What Happened?
A number of stocks jumped in the afternoon session after Jensen Huang's (Nvidia's CEO) GTC Taipei keynote at Computex reframed how large and how long the AI chip cycle will run.
The first announcement — Vera Rubin entering full production — confirmed the next wave of data center AI compute is now locked in. Vera Rubin, Nvidia's successor to Blackwell, delivers a 10x reduction in inference token cost and requires 4x fewer GPUs to train the same models. Thousands of Nvidia engineers were involved in its development, and system builders already in full-scale production include Dell, HPE, Lenovo, Supermicro, and IBM. That list is a read-through for the entire AI supply chain: every name on it needs more servers, more memory, more optical connectivity, and more chip equipment.
The second announcement carried a different charge. Nvidia unveiled RTX Spark — an Arm-based AI PC chip co-developed with MediaTek — and Jensen Huang said Nvidia and Microsoft are going to "reinvent the PC." RTX Spark integrates a Blackwell GPU and a Grace CPU on a single package with 128GB of unified memory, capable of running 120-billion-parameter AI models locally without cloud connectivity. It launches later in the year on Windows PCs from Microsoft, Dell, HP, ASUS, Lenovo, and MSI.
The stock market overreacts to news, and big price drops can present good opportunities to buy high-quality stocks.
Among others, the following stocks were impacted:
- Processors and Graphics Chips company Allegro MicroSystems (NASDAQ: ALGM) jumped 5.9%. Is now the time to buy Allegro MicroSystems?

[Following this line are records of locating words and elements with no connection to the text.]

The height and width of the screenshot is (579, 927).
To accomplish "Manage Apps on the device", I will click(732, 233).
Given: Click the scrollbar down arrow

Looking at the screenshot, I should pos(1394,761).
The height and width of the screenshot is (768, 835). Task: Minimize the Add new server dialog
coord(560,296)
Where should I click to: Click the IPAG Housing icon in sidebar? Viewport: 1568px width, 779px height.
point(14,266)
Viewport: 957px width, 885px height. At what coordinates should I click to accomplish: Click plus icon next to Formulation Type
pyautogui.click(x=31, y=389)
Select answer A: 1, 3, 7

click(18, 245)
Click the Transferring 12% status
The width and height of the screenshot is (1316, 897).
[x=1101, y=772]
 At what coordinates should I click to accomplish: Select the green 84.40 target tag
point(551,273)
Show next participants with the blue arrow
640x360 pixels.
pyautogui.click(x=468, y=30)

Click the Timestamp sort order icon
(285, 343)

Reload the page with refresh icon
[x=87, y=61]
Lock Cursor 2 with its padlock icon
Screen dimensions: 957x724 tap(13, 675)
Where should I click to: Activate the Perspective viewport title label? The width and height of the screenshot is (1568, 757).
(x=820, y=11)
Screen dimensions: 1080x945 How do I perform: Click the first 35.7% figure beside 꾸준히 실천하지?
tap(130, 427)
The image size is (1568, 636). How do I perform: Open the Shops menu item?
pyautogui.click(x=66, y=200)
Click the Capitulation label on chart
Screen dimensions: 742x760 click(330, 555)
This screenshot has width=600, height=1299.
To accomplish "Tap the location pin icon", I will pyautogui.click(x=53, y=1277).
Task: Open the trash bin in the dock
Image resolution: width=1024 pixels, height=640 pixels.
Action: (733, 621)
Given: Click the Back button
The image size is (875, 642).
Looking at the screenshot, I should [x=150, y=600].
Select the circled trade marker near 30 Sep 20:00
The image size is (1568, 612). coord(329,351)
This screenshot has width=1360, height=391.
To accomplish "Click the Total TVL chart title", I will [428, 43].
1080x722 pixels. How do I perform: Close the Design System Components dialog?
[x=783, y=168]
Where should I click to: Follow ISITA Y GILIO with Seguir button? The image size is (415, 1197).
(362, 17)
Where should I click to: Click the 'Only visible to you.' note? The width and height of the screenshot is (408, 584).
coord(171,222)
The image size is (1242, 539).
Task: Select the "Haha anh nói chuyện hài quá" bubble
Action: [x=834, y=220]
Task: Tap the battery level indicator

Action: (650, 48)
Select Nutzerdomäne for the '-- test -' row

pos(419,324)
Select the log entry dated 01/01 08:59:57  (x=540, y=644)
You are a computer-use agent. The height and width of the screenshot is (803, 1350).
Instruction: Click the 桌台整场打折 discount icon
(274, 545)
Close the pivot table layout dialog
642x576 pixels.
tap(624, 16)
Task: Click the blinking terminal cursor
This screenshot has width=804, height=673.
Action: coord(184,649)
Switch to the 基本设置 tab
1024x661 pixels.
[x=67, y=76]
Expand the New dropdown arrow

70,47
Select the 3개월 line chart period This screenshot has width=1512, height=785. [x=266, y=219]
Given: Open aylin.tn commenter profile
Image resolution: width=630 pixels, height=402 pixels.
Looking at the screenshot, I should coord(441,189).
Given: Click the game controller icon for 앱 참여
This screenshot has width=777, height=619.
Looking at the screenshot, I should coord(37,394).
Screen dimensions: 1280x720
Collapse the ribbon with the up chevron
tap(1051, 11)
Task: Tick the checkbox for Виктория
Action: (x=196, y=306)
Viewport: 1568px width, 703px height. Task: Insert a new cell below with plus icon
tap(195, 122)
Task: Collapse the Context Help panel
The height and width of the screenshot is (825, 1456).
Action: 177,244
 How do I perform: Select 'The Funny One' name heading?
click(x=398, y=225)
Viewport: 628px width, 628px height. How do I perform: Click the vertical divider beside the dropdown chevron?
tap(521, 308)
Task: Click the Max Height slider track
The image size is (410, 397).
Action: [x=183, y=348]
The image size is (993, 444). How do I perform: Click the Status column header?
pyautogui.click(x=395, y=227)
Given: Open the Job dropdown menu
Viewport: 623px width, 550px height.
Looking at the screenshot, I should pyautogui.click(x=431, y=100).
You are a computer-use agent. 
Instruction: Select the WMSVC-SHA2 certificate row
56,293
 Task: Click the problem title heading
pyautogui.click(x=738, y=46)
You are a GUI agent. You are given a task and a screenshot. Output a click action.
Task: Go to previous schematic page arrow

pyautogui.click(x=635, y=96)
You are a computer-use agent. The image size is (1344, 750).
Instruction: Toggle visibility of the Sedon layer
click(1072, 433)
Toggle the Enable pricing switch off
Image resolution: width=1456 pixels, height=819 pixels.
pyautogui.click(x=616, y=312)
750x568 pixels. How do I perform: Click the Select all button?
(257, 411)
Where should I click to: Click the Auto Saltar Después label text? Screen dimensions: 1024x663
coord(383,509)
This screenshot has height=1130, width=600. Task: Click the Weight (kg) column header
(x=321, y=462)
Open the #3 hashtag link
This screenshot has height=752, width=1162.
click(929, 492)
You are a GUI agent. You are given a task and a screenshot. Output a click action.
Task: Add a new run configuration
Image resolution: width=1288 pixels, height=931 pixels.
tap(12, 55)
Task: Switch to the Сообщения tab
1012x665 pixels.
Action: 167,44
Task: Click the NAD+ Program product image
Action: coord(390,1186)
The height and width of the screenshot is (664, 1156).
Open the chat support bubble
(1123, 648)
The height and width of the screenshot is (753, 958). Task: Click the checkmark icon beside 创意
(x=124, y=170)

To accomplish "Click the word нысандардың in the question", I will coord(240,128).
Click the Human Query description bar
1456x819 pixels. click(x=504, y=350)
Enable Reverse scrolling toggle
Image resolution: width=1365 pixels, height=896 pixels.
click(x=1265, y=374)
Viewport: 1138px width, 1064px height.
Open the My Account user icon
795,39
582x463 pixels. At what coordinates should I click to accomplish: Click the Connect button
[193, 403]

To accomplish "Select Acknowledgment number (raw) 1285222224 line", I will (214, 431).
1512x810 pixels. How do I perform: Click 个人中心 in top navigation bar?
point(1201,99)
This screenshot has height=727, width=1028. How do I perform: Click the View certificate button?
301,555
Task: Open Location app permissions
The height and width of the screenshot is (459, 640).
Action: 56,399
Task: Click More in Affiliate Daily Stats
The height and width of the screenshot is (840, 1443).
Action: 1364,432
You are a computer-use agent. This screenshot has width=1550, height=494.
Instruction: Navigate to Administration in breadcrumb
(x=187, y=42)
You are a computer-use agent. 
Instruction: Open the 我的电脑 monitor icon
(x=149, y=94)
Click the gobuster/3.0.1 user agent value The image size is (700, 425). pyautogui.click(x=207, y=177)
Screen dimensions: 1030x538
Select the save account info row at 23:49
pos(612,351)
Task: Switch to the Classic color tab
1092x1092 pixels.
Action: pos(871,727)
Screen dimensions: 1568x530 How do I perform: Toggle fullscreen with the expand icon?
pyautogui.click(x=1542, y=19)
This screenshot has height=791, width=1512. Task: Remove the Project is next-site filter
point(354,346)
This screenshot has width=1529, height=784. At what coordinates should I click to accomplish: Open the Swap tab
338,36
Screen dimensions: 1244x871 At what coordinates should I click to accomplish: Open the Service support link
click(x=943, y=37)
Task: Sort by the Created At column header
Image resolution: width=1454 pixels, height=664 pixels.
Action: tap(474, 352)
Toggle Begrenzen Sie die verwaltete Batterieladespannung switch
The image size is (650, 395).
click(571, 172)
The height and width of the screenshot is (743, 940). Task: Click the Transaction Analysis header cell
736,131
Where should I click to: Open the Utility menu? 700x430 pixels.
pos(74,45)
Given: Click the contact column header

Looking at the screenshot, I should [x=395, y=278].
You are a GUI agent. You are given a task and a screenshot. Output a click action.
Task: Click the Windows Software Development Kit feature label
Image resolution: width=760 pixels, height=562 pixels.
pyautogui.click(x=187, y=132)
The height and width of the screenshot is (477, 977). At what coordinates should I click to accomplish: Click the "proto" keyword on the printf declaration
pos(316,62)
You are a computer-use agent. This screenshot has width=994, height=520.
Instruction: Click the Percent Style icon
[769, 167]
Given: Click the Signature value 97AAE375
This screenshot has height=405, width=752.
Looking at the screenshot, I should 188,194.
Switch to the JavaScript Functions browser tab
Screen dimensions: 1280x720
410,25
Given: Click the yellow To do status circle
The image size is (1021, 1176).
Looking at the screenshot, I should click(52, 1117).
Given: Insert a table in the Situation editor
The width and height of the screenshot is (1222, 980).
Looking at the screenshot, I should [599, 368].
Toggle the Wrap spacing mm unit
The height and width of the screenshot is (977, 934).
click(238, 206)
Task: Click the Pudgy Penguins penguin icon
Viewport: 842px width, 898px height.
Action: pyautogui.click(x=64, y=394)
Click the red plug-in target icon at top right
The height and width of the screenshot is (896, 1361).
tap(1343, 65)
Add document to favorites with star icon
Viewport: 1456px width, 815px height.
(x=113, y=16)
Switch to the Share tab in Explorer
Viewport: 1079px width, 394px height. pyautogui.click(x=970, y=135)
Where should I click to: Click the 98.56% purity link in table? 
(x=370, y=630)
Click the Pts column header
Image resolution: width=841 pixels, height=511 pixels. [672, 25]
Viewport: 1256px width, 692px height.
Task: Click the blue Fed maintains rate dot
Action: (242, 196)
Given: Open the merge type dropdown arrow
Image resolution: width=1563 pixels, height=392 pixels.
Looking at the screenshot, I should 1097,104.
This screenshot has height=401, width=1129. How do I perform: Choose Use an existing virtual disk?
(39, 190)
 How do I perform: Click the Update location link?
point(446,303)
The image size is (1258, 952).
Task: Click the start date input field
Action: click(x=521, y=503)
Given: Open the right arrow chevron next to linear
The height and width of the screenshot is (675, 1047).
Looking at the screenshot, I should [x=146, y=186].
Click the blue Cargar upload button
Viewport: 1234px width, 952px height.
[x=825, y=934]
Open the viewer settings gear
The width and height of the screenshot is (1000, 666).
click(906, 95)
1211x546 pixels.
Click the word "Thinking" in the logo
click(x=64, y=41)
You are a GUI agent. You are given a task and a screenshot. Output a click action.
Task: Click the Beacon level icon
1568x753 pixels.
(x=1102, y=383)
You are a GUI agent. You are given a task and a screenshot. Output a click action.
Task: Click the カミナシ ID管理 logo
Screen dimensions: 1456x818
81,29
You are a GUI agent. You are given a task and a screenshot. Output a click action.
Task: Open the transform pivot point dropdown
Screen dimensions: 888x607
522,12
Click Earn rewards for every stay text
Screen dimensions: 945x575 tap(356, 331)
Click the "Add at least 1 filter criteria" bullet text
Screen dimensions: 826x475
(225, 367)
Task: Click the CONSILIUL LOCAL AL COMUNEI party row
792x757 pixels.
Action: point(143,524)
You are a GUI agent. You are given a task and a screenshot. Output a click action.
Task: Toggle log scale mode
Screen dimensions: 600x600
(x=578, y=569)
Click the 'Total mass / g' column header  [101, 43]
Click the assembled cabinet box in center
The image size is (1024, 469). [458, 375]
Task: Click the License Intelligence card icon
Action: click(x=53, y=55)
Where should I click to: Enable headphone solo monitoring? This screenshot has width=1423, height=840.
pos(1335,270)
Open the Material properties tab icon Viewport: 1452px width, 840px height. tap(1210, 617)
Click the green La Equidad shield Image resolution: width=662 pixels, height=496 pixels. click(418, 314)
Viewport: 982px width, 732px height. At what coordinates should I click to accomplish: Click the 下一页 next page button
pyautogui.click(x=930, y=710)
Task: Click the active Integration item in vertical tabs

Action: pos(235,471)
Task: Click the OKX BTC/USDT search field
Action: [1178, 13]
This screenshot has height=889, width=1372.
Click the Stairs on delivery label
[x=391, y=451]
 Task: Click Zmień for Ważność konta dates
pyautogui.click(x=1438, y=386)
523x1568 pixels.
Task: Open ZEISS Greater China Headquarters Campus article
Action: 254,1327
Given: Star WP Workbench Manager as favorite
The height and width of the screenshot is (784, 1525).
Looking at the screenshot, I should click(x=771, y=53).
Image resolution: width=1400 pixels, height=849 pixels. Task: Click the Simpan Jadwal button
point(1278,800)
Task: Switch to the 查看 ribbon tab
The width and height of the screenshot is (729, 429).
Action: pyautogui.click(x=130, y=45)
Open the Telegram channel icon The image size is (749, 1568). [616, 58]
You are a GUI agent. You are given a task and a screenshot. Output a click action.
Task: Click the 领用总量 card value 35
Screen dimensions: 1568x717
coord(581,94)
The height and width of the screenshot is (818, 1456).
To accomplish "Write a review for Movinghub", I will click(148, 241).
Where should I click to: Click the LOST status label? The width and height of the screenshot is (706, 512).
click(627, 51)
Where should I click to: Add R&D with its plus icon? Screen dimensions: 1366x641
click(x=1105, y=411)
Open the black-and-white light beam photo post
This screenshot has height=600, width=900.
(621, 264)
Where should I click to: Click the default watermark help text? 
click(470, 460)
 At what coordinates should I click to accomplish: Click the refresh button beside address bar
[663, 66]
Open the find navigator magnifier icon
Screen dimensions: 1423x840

Access our full analysis report here, it’s free.
- Semiconductor Manufacturing company Entegris (NASDAQ: ENTG) jumped 5.4%. Is now the time to buy Entegris? Access our full analysis report here, it’s free.
Zooming In On Allegro MicroSystems (ALGM)
Allegro MicroSystems’s shares are extremely volatile and have had 32 moves greater than 5% over the last year. In that context, today’s move indicates the market considers this news meaningful but not something that would fundamentally change its perception of the business.
The previous big move we wrote about was 7 days ago when the stock gained 9.8% on the news that Micron's UBS-led surge ignited a semiconductor rally.
Stocks like Micron Technology (MU) and Advanced Micro Devices (AMD) were at the forefront, with Micron posting an impressive gain of 17.16% and AMD up by 5.68%. Broadcom (AVGO) and Intel (INTC) also had robust performances with increases of 4.84% and 1.72%. Iran-US peace progress and cooling Treasury yields amplified the move. GPU shipped enables more AI training and inference, which generates demand for more GPUs (Nvidia, AMD), more CPUs (AMD EPYC, Intel Xeon), more custom silicon (Broadcom TPUs, Marvell ASICs), and more memory (Micron).
UBS's call that Micron has 100%+ upside on long-term supply contracts validated the structural thesis. AI demand isn't a cyclical bubble, it's a multi-year capacity buildout where the chip companies are supply-constrained.
Adding to the momentum, analysts pointed to a cyclical recovery in key end markets and increased pricing power for chipmakers. According to a Bank of America note, core industrial and automotive markets "finally turned the corner," shifting from being headwinds during the recent inventory correction to providing cyclical tailwinds for the industry. This recovery in demand was supported by signs of strengthening pricing power.
Reports indicated that major manufacturers like Texas Instruments were set to implement comprehensive price increases for certain products in 2026. This combination of recovering demand and the ability to raise prices suggests a healthy supply-demand balance, pointing to improved profitability for the sector.
Allegro MicroSystems is up 85.7% since the beginning of the year, and at $49.98 per share, it is trading close to its 52-week high of $51.37 from May 2026. Investors who bought $1,000 worth of Allegro MicroSystems’s shares 5 years ago would now be looking at an investment worth $1,875.